If your travel destination is Cuba after July 12 and you are a Rogers customer, you had better start looking for some cheap roaming options, because the carrier has decided to drop Cuba as a “Roam Like Home” destination (via the Financial Post).
The reason: too many Rogers customers are traveling to Cuba, and the local carrier’s infrastructure isn’t sufficiently developed to handle the traffic, according to Rogers spokesman Andrew Garas.
“The Cuban operator’s wireless infrastructure is not as developed as our Canadian networks and isn’t able to support the significant traffic generated by our customers using Roam Like Home,” spokesman Andrew Garas said in an email.

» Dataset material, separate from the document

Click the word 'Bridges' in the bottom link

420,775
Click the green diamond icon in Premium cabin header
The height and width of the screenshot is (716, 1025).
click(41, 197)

Rogers is clever enough to keep the numbers under wraps, so there is no way to find out how many of its customers have used the “Roam Like Home” service to strain the network of Cuba’s carrier(s) it has contracts with.
Fact is, the “Roam Like Home” rates will expire on July 12 even if that affects those in Cuba at the time.
Introduced in 2014, “Roam Like Home” allows Rogers Share Everything plan subscribers to use their smartphones in more than 100 destinations as if they were at home for $10 per day or a maximum of $100 per month, even if their vacation or business visit is longer. In the US this rate drops to $5 per day or $50 per month.